(Interface element records)
::::
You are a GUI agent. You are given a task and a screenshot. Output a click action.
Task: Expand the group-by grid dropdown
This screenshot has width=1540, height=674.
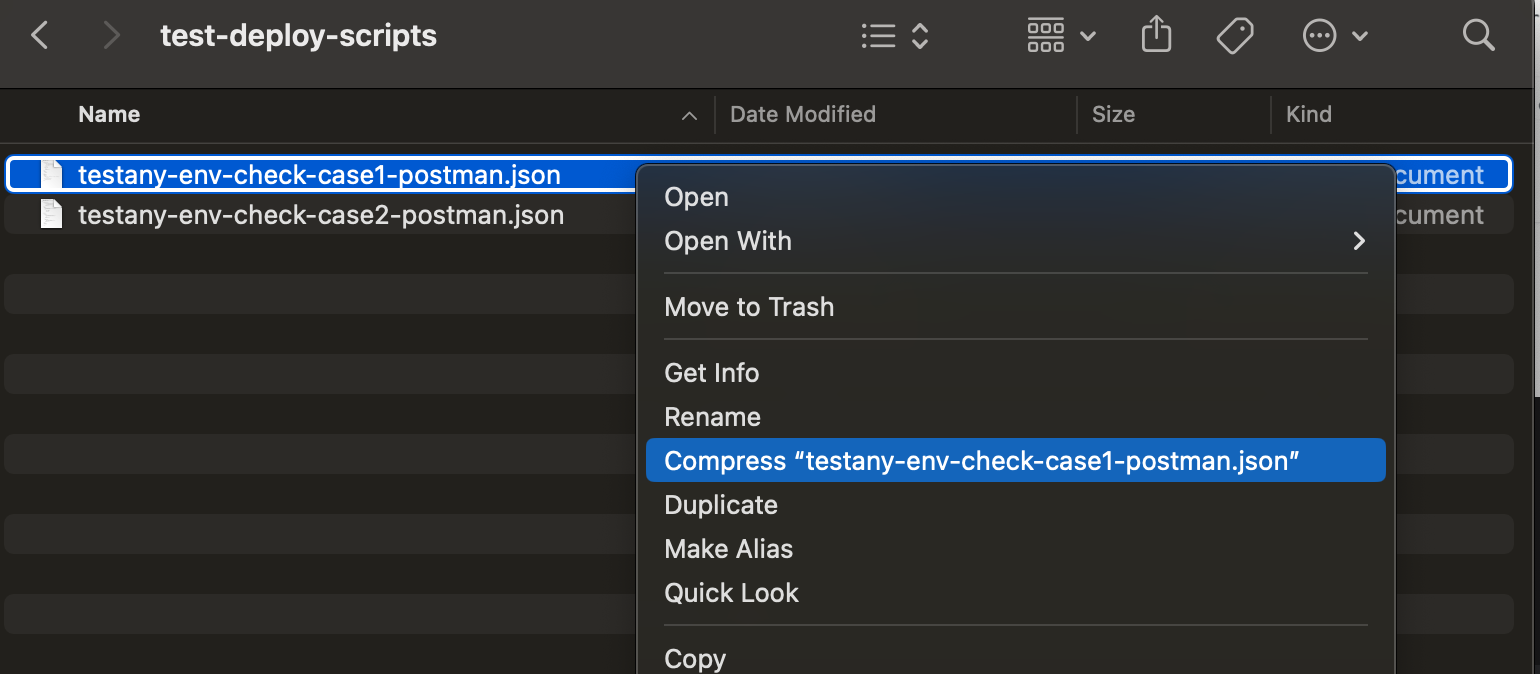tap(1061, 37)
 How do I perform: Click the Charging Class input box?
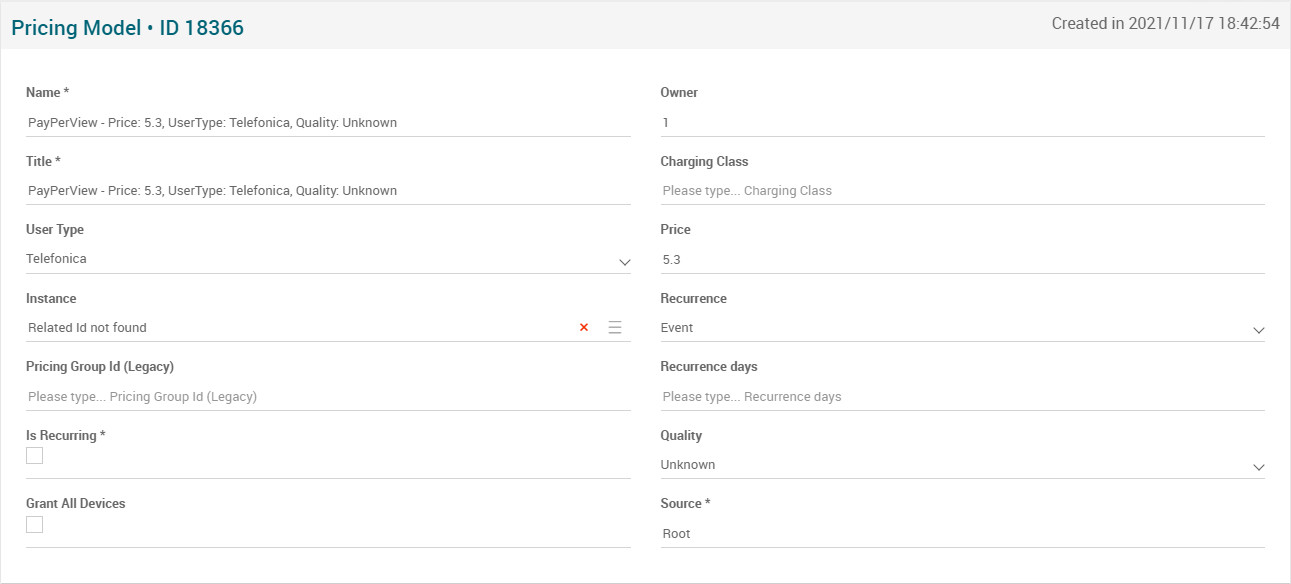point(961,191)
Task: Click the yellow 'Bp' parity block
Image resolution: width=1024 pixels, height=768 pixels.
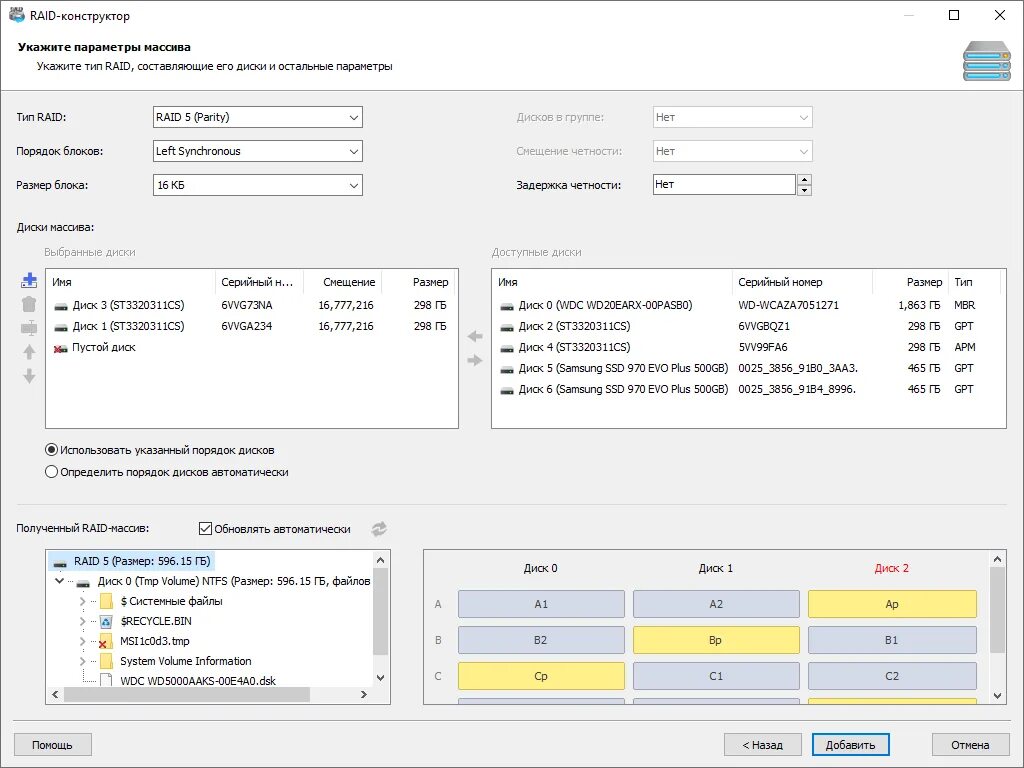Action: (716, 640)
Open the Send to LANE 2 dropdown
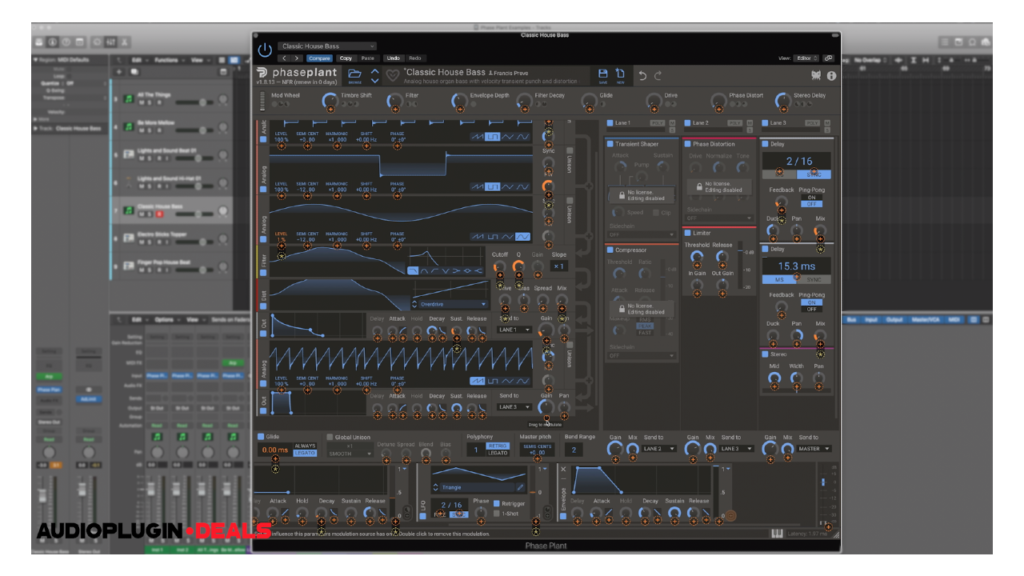The width and height of the screenshot is (1024, 576). [658, 449]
::::
Rewrite all the records above, replacing "dropdown" with "drop-down menu" and leaving everything else unchanged. Leave the pictures out of your answer.

You are a GUI agent. You are given a task and a screenshot. Output a click action.
Task: Expand the group-by grid drop-down menu
This screenshot has width=1540, height=674.
tap(1061, 37)
 How do I perform: Click the Charging Class input box?
point(961,191)
Task: Click the yellow 'Bp' parity block
Image resolution: width=1024 pixels, height=768 pixels.
Action: (716, 640)
Open the Send to LANE 2 drop-down menu
The width and height of the screenshot is (1024, 576). [658, 449]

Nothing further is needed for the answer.